[[ RECORD EXCERPTS, beginning ]]

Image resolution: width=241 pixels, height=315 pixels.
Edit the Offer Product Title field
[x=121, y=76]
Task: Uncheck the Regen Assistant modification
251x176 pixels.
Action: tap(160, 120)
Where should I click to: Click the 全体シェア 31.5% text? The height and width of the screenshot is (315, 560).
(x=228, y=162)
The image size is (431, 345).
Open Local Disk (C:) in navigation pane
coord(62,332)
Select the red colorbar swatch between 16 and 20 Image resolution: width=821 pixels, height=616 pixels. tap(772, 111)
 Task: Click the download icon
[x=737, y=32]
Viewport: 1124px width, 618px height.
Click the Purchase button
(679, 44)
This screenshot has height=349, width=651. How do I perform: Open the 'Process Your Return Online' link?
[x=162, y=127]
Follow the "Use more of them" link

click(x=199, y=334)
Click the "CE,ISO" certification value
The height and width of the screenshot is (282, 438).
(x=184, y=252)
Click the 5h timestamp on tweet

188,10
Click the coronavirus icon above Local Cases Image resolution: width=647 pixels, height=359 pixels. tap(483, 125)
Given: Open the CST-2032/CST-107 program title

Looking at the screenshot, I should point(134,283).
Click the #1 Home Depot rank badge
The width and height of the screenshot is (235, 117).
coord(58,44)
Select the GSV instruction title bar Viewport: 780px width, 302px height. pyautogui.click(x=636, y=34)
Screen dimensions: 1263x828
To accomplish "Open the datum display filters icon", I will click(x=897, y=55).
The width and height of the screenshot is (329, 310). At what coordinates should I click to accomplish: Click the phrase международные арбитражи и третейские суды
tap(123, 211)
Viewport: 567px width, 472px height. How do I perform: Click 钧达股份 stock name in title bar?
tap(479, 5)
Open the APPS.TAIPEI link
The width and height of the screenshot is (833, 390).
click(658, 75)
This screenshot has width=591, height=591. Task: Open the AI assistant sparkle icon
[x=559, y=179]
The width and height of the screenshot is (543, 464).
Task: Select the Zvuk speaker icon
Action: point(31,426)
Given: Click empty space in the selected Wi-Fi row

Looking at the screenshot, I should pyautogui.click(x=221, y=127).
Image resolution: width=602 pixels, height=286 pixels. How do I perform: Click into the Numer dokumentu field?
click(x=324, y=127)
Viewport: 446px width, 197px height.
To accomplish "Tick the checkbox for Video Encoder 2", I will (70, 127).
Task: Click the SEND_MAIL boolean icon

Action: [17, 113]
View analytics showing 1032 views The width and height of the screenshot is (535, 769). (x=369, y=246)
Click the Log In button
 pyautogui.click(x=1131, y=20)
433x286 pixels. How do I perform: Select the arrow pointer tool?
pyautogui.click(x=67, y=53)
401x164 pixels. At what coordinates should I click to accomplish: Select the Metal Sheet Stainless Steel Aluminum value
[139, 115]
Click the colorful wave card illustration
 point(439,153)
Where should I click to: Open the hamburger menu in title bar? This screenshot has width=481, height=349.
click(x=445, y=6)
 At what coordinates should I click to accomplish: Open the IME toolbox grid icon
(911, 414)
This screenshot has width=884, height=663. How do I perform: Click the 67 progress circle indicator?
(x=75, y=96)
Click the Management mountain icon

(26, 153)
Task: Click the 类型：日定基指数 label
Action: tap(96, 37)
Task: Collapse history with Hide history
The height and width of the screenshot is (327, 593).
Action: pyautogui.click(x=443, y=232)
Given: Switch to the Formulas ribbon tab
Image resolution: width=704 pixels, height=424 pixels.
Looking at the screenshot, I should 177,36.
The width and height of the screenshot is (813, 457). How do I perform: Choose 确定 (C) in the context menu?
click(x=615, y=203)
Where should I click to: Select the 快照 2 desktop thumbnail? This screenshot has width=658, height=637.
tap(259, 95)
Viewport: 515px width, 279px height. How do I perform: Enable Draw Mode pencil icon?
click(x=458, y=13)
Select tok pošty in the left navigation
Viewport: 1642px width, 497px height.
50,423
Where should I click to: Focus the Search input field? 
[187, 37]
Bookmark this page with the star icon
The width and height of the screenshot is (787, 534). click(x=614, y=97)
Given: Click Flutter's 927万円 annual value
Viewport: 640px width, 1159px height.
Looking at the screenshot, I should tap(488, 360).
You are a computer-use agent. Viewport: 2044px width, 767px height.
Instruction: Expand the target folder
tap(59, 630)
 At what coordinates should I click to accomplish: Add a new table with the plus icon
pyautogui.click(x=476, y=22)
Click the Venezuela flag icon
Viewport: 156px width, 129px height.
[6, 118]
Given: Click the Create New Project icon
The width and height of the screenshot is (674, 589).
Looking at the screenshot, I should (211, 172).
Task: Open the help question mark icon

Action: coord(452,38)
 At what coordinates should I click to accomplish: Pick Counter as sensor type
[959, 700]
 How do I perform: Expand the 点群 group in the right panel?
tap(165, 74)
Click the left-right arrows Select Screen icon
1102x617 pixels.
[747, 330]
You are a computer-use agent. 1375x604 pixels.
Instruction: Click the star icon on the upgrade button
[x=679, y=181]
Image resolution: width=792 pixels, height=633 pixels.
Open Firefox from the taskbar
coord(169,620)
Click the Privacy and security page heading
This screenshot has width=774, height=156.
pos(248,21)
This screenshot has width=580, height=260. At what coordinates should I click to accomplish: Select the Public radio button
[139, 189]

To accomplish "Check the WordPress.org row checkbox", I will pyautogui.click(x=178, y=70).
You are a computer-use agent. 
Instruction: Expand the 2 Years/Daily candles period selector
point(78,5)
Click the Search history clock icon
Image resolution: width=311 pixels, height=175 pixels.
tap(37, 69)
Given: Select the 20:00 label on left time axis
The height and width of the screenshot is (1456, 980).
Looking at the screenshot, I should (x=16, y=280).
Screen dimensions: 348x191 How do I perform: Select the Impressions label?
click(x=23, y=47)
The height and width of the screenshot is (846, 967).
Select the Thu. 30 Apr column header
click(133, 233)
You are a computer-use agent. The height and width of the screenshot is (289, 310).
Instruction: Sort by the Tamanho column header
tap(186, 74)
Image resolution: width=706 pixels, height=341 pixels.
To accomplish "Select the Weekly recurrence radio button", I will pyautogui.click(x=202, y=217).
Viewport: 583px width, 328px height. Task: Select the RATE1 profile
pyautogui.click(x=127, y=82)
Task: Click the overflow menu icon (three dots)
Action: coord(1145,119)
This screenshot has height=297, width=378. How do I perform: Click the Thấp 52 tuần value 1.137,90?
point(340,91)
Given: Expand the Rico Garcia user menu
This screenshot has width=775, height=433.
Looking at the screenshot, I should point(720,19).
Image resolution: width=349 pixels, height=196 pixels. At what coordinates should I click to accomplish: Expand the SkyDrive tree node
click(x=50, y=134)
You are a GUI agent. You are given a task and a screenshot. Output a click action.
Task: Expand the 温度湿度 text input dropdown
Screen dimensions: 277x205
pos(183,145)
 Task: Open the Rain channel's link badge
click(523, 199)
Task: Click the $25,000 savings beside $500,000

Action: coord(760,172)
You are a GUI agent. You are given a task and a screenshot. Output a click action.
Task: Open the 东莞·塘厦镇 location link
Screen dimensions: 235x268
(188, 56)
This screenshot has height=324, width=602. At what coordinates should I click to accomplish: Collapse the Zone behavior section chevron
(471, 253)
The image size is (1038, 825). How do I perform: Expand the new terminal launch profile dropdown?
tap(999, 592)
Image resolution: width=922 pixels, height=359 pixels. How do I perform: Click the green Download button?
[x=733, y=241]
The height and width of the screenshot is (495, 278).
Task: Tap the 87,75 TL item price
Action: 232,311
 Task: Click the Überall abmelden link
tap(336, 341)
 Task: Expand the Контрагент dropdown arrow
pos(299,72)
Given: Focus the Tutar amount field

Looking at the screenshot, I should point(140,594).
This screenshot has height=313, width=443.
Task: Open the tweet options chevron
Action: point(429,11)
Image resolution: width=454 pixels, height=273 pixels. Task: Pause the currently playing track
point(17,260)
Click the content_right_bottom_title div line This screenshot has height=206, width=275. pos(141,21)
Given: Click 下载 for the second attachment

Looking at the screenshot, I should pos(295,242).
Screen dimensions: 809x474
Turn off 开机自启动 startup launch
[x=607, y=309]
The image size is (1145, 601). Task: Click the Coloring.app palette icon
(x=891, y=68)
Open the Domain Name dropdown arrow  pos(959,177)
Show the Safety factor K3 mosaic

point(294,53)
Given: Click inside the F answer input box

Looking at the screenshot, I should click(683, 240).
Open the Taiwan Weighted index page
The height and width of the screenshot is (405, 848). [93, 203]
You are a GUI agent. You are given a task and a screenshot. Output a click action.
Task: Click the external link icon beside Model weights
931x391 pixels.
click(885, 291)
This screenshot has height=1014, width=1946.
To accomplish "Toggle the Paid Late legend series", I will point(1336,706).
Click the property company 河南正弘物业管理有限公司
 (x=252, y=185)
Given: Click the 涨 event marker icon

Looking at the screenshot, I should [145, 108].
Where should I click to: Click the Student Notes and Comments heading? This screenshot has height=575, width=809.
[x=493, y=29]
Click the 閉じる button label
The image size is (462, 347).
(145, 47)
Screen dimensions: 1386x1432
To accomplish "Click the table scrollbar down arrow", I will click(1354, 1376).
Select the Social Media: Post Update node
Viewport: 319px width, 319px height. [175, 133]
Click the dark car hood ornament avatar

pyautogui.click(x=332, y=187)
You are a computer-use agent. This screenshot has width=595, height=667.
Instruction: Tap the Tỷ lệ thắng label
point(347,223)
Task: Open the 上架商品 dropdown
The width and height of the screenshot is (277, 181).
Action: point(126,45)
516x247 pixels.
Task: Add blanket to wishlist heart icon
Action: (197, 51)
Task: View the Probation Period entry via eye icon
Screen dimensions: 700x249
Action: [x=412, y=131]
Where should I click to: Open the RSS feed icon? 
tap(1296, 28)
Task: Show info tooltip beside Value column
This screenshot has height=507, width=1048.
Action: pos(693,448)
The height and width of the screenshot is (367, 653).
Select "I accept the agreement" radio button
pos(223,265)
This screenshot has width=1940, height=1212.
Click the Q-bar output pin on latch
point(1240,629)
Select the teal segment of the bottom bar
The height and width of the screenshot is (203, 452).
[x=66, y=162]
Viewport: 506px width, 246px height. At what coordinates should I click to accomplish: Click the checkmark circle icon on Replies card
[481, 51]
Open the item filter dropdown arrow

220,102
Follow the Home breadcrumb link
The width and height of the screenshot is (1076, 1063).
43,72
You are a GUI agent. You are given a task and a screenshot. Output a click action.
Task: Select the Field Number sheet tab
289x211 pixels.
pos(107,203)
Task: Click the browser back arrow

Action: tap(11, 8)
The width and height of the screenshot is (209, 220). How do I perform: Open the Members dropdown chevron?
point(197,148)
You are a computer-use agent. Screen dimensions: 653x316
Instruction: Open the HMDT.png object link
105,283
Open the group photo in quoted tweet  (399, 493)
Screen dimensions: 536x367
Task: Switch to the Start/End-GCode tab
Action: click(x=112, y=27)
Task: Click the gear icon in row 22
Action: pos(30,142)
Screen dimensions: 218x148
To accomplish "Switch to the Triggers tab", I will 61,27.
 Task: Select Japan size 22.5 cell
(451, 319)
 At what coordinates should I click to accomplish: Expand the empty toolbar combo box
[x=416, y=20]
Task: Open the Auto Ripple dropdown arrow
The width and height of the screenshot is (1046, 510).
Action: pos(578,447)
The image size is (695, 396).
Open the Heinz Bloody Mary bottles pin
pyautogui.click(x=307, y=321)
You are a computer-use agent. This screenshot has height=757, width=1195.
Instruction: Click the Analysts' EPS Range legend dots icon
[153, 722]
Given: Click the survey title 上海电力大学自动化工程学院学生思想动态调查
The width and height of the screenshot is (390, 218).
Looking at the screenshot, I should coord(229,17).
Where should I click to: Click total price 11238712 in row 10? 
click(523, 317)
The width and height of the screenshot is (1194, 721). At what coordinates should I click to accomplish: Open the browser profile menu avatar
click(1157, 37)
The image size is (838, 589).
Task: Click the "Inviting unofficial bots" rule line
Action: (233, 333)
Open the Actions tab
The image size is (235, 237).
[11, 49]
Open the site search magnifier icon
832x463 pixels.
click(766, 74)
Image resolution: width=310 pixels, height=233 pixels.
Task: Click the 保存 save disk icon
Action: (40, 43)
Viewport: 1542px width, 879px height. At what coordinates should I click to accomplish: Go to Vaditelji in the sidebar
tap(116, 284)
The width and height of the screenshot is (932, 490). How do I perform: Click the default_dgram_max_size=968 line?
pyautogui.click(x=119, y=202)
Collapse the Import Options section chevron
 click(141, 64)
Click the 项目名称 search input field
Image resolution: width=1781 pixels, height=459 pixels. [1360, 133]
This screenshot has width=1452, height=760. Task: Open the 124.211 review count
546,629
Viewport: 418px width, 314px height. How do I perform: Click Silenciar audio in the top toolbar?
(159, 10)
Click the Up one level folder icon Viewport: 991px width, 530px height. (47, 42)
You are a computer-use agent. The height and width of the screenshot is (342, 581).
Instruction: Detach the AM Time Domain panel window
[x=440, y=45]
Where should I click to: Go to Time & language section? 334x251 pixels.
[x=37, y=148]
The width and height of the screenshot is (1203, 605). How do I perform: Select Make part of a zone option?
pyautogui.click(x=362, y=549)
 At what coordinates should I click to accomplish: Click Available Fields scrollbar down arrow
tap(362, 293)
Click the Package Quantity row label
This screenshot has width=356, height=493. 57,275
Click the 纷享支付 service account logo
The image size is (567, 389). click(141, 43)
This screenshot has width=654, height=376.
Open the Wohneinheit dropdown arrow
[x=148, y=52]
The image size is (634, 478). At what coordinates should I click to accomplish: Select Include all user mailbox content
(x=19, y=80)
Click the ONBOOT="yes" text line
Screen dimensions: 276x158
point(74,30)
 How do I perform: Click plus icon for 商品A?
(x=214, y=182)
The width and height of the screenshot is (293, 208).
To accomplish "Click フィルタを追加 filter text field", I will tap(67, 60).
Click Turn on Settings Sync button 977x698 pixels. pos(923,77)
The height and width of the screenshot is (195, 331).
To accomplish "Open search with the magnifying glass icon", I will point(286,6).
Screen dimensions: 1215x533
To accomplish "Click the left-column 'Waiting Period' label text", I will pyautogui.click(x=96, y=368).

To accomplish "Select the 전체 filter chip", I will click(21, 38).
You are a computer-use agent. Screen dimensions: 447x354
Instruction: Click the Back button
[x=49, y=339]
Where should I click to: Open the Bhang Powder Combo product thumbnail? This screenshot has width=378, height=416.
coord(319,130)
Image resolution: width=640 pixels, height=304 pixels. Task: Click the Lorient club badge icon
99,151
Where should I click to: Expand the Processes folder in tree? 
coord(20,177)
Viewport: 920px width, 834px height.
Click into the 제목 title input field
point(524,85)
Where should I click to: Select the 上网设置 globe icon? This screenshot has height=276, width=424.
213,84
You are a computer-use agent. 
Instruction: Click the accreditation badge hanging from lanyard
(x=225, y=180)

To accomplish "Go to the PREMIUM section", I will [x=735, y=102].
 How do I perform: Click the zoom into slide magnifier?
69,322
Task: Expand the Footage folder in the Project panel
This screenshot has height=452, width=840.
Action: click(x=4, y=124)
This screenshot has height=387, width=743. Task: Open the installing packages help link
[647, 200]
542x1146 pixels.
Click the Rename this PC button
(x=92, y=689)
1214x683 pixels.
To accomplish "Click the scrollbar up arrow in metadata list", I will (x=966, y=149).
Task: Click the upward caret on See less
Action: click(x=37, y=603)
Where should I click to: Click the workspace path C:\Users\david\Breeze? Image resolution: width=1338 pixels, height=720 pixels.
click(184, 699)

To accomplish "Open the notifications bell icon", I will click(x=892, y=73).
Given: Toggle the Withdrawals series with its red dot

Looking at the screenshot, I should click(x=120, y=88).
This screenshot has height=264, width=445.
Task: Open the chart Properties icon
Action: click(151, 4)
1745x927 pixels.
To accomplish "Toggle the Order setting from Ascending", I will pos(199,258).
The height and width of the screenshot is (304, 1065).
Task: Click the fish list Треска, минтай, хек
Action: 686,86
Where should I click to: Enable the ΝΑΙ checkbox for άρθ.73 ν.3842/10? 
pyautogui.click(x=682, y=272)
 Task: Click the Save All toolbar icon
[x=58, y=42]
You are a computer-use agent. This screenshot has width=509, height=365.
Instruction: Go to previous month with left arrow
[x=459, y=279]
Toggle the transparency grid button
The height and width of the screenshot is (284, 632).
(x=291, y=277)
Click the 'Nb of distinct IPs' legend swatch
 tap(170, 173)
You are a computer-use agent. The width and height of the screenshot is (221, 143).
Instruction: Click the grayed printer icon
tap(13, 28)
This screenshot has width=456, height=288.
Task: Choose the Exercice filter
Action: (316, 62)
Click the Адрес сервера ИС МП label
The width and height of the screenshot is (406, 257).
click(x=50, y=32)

[[ RECORD EXCERPTS, end ]]

ABOUT THIS EXERCISE
Find every line above that contains the word "Home", and return each one.

TASK ANSWER
Click the #1 Home Depot rank badge
Follow the Home breadcrumb link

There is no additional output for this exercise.